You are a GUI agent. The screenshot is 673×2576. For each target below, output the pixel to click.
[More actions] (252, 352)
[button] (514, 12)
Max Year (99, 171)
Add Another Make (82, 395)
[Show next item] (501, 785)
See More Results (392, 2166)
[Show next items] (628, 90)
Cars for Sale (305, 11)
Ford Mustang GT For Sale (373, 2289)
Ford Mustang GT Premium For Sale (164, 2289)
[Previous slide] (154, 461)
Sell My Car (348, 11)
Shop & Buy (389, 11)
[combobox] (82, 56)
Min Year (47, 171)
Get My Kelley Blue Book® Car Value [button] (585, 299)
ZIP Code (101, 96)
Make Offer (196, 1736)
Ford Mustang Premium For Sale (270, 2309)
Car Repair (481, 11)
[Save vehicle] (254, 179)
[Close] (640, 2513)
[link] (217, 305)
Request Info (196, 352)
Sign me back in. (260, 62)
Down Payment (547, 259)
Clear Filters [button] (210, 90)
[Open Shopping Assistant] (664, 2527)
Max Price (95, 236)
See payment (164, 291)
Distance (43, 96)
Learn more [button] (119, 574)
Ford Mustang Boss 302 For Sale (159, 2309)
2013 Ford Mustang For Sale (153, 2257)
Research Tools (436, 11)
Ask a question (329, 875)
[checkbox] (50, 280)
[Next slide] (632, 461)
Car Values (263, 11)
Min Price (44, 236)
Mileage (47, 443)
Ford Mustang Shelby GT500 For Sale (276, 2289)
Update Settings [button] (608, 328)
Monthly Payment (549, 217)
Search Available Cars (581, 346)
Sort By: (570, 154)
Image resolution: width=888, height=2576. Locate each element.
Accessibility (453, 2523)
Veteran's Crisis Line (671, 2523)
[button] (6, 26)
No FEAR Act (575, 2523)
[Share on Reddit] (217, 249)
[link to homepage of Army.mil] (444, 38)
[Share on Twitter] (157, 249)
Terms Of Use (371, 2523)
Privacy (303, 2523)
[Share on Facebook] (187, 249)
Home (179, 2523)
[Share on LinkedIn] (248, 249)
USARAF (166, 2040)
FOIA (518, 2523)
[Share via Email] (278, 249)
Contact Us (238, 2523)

※ ※ ※

Return, unchanged, each line from the line containing "Privacy (303, 2523)" through the last line of the material.

**Output of the task:**
Privacy (303, 2523)
[Share on Facebook] (187, 249)
Home (179, 2523)
[Share on LinkedIn] (248, 249)
USARAF (166, 2040)
FOIA (518, 2523)
[Share via Email] (278, 249)
Contact Us (238, 2523)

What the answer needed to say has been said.